What you should do – Please quote the passage on conversation questions below word for word, starting at the words "I used to hate" and ending after "anybody you meet.)".

Passage given –

The easy fix — the way to instantly build a connection with people (even strangers) is to have thought provoking questions ready to ask anytime you feel the conversation lull.

I used to hate events. But now, put me in front of anyone and within two or three minutes, we can find something in common and we can talk about it. Could be dating, living in a certain city, education, or even scuba diving. This isn’t because I’m “naturally” good at social skills, but because I’ve studied and tested how to start a genuine, long-lasting conversation.

The key is knowing how and when to use them to spark connection and create a natural, flowing conversation…almost effortlessly.

I’m going to show you the only 5 questions you need to know for consistently great conversations. And, more importantly, I’ll show you why they work.

(As a bonus, I’ll go even deeper. I’ll give you simple guidelines to keep the conversation going and create a lasting, positive impression on anybody you meet.)

5 thought-provoking questions and why they work

1. “What do you mean by that?”
(Variation: “I’ve never heard of that. How does that work?”)

Why this question works: We naturally don’t want to ask for clarification. It makes us look dumb, we feel foolish, we wonder if we missed something that everyone else got. The tactic here is to think of yourself as the curious beginner. You actually making other people feel comfortable by asking the questions that everyone else wants answered.

As a bonus, they’ll usually be thrilled to elaborate. Remember, they are nervous about the conversation, too. But allowing them the floor, you’re calming their fear of being boring or talking too much.

2. “What made you decide to do X?”
(Variation: “How did you get into that?”)

Why this question works: People love to talk about themselves. This question prompts a story and you can pull out elements of the story to make a connection. You could learn you had the same major in college or worked in the same industry — then the conversation becomes natural from there.

3. “What’s been your favorite part about X?”
(Variation: “I really liked [X speaker, the flowers, this venue] today, did you have a favorite?”)

Why this question works: Like above, you are making a connection and eliciting an opinion. This question gets fun when you offer your favorite part of the day and they don’t agree at all. I’ve seen this at events about speakers. “Really? I thought he was the least engaging.” People could talk about their preferences all night.

4. “Why do you say that?”
(Variation: “Now, I would have thought X, but you just said Y.”)

Items –
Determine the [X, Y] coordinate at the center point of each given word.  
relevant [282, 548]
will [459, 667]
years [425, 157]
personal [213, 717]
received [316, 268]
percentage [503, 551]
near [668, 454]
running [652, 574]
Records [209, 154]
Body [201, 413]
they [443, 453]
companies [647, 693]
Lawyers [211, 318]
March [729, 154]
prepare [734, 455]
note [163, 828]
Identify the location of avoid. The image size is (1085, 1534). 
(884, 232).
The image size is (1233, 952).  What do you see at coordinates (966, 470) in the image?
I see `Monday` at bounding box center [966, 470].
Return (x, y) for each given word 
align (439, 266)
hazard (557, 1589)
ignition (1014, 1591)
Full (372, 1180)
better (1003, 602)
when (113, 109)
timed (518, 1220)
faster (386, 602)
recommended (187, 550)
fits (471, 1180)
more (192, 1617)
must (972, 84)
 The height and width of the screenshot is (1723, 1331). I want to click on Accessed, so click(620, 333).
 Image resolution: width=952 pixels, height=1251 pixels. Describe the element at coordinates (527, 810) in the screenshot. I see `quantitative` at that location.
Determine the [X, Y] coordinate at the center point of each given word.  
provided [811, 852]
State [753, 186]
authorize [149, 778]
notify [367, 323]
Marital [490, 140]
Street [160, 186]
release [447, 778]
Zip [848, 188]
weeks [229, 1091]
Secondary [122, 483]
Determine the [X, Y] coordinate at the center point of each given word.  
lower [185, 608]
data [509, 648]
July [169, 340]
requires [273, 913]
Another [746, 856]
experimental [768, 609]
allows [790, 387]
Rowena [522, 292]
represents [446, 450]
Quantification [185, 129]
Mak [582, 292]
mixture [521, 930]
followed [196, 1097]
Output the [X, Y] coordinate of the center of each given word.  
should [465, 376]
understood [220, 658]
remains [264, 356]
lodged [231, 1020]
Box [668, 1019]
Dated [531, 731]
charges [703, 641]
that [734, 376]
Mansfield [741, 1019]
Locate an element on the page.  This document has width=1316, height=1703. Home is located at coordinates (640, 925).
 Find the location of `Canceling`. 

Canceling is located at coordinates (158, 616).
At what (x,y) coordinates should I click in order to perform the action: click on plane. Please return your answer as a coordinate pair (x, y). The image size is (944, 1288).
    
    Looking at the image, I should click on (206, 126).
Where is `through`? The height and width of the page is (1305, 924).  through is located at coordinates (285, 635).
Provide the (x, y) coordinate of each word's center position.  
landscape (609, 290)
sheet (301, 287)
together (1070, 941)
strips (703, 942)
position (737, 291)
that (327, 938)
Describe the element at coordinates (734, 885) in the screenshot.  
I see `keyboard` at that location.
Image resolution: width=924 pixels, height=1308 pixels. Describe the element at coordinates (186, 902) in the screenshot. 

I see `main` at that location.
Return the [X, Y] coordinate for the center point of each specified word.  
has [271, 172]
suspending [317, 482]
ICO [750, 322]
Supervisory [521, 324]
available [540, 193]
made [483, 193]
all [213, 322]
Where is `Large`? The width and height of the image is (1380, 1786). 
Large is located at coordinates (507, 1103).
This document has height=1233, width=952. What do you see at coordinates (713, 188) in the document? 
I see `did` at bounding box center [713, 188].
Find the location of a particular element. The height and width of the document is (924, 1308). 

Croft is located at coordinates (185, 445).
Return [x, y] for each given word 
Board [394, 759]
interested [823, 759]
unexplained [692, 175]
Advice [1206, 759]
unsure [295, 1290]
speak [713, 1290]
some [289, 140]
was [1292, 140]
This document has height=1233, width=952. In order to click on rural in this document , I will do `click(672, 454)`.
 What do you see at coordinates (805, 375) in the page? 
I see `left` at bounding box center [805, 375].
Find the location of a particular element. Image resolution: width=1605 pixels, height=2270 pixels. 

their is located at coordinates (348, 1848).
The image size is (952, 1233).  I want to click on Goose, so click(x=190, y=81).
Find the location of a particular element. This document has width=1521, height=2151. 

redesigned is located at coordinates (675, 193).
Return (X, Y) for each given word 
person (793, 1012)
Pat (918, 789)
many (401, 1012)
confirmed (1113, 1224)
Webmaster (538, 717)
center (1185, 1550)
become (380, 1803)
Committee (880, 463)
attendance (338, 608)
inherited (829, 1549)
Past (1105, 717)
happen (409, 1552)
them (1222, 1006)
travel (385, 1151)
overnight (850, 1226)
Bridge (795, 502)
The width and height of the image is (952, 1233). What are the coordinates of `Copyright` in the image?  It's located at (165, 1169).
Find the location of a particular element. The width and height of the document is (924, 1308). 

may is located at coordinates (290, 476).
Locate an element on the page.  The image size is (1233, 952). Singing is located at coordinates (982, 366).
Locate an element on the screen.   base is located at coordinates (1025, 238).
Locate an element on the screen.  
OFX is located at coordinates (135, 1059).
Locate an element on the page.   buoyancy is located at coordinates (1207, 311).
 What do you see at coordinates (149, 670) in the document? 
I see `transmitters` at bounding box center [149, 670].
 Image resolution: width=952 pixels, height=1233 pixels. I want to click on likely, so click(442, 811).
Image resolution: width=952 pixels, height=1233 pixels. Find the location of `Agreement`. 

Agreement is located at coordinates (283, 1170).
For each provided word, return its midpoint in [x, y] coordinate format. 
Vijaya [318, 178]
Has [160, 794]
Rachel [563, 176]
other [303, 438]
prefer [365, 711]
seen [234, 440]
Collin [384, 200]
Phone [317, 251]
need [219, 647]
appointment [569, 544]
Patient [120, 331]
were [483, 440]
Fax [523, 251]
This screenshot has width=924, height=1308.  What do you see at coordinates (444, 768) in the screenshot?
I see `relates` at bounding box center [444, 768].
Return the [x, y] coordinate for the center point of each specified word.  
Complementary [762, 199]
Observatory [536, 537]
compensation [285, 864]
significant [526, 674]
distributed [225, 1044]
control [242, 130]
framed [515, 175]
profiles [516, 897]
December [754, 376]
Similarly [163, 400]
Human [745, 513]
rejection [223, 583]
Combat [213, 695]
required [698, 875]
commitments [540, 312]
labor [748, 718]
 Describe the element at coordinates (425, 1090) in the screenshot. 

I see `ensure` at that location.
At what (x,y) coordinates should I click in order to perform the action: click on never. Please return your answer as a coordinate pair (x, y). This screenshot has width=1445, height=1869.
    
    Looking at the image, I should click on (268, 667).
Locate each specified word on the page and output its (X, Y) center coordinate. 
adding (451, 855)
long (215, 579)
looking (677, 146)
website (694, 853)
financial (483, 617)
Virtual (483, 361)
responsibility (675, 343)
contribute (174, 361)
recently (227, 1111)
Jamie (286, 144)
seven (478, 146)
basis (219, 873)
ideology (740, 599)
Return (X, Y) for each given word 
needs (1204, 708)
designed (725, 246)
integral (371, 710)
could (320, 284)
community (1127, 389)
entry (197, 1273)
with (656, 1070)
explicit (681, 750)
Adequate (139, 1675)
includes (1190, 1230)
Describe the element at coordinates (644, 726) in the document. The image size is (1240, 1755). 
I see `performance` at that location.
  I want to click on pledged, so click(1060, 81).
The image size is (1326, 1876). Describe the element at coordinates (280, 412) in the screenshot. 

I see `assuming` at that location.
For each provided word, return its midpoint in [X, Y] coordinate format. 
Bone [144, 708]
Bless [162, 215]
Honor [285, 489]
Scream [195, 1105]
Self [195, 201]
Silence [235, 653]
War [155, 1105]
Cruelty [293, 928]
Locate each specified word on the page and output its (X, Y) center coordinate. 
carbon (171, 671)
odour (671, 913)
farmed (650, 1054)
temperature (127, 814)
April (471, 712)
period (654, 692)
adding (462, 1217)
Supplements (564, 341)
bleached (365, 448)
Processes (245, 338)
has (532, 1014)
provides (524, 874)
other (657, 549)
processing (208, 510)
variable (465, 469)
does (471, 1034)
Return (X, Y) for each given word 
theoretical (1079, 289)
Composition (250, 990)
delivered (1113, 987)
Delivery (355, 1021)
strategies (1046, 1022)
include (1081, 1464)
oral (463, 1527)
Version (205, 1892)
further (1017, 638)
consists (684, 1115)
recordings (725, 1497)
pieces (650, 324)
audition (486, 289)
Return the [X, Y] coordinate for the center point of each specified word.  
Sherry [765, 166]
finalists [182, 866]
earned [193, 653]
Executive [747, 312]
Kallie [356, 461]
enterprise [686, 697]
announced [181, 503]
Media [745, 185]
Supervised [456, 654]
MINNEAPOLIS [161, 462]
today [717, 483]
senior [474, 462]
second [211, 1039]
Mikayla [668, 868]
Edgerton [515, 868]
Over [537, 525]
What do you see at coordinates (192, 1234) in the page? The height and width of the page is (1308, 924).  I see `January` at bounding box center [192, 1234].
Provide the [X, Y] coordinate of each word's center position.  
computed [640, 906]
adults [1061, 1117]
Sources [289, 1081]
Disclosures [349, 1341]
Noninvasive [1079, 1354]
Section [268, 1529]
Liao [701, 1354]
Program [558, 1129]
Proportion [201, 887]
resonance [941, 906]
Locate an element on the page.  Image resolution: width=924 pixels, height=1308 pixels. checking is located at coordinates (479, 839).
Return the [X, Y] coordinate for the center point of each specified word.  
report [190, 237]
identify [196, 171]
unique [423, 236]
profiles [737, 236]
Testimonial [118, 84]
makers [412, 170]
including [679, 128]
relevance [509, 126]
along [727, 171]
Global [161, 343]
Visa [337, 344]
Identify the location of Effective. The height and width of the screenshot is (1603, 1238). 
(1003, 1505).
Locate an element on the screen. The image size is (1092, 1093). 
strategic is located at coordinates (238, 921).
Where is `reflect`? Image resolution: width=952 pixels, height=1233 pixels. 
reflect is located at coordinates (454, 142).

Result of the exercise –
I used to hate events. But now, put me in front of anyone and within two or three minutes, we can find something in common and we can talk about it. Could be dating, living in a certain city, education, or even scuba diving. This isn’t because I’m “naturally” good at social skills, but because I’ve studied and tested how to start a genuine, long-lasting conversation.

The key is knowing how and when to use them to spark connection and create a natural, flowing conversation…almost effortlessly.

I’m going to show you the only 5 questions you need to know for consistently great conversations. And, more importantly, I’ll show you why they work.

(As a bonus, I’ll go even deeper. I’ll give you simple guidelines to keep the conversation going and create a lasting, positive impression on anybody you meet.)